The records that follow should be copied out exactly, pictures excluded.

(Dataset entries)
****************
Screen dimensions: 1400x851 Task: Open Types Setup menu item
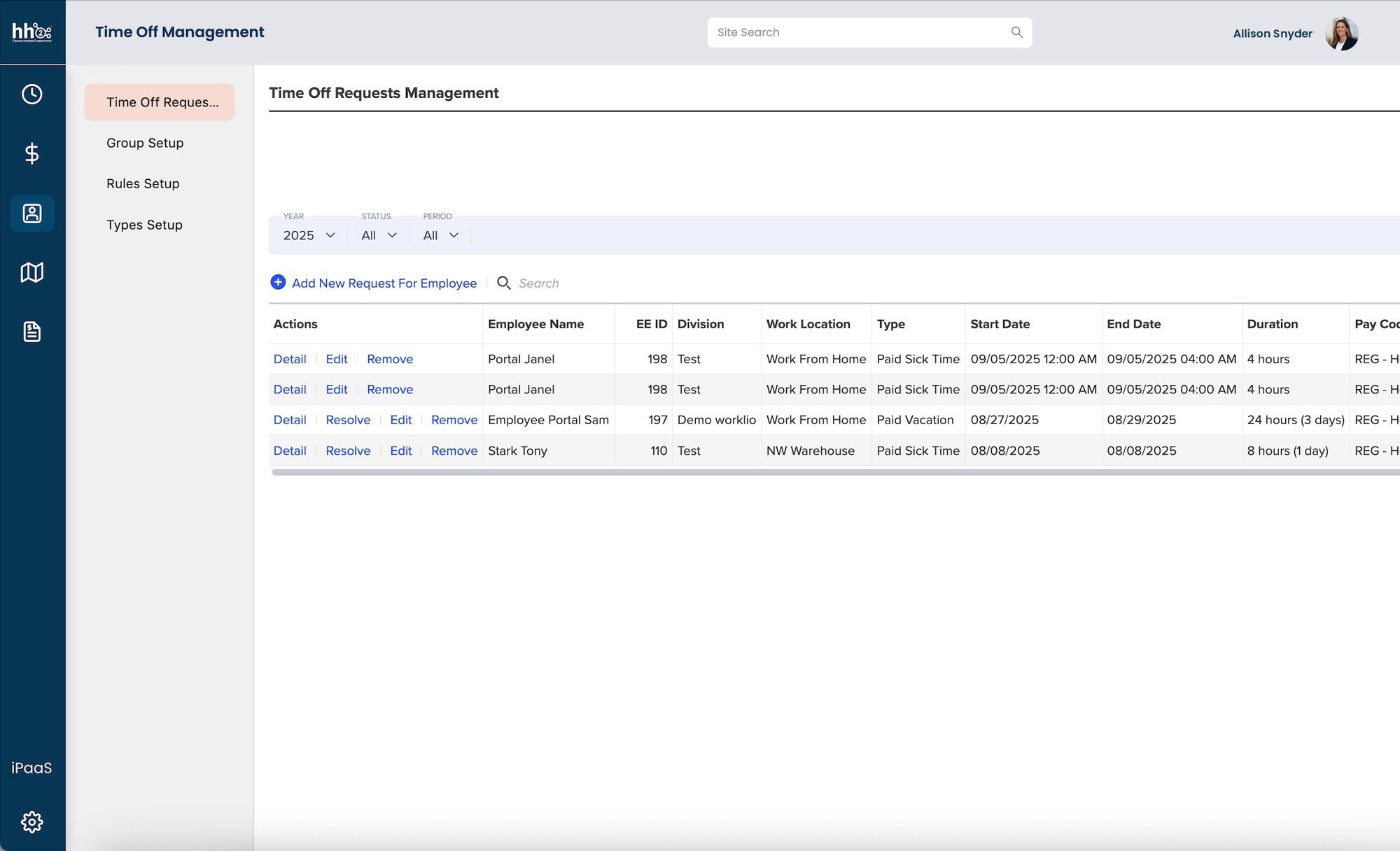point(144,225)
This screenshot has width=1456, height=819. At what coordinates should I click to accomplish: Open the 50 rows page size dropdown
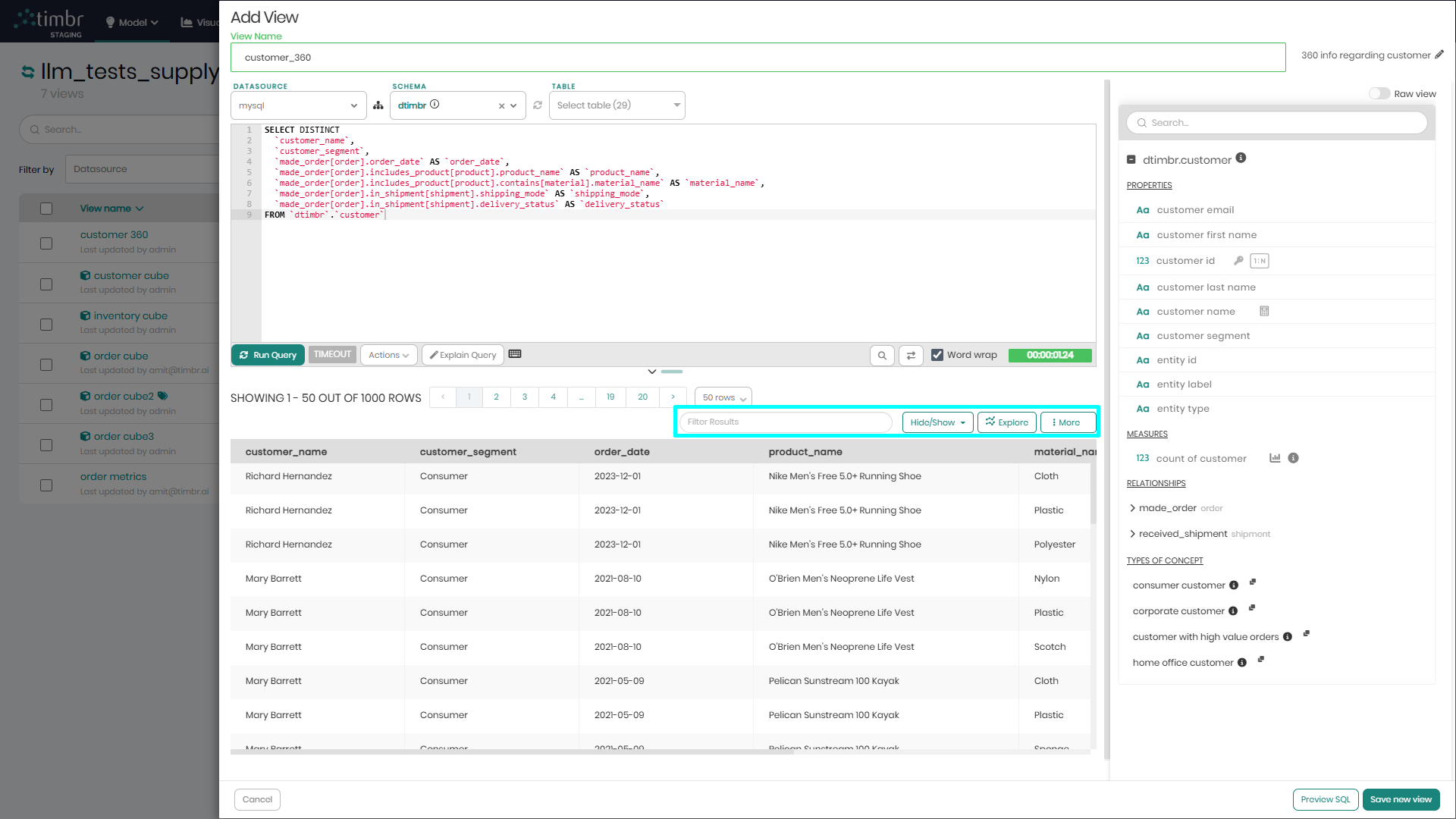coord(723,397)
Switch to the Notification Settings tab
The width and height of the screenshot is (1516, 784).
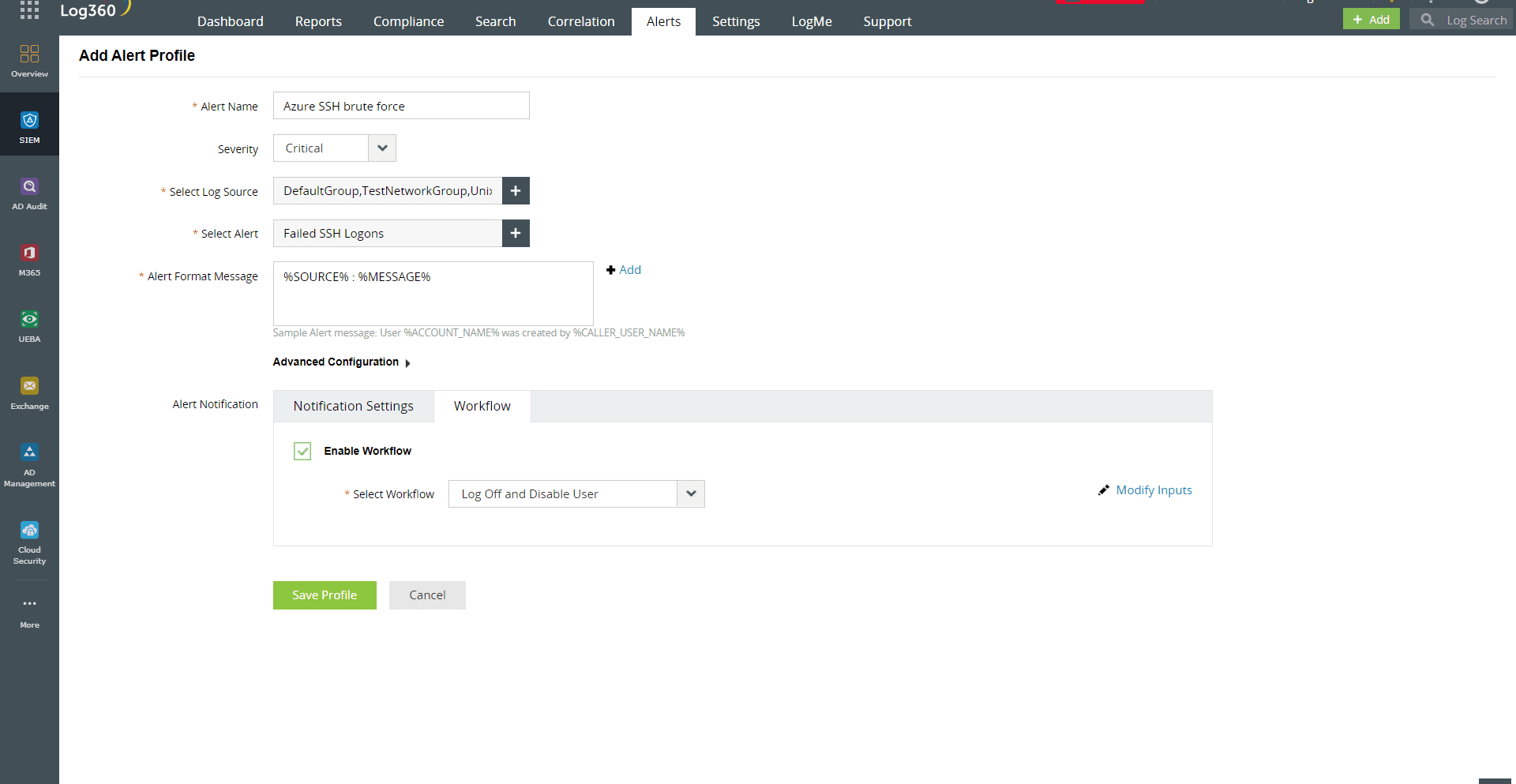point(353,406)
****************
ANSWER TO THE EXERCISE ▸
Screen dimensions: 1400x851 Task: Open Types Setup menu item
point(144,225)
This screenshot has width=1456, height=819. At what coordinates should I click to accomplish: Open the 50 rows page size dropdown
coord(723,397)
Switch to the Notification Settings tab
The width and height of the screenshot is (1516, 784).
point(353,406)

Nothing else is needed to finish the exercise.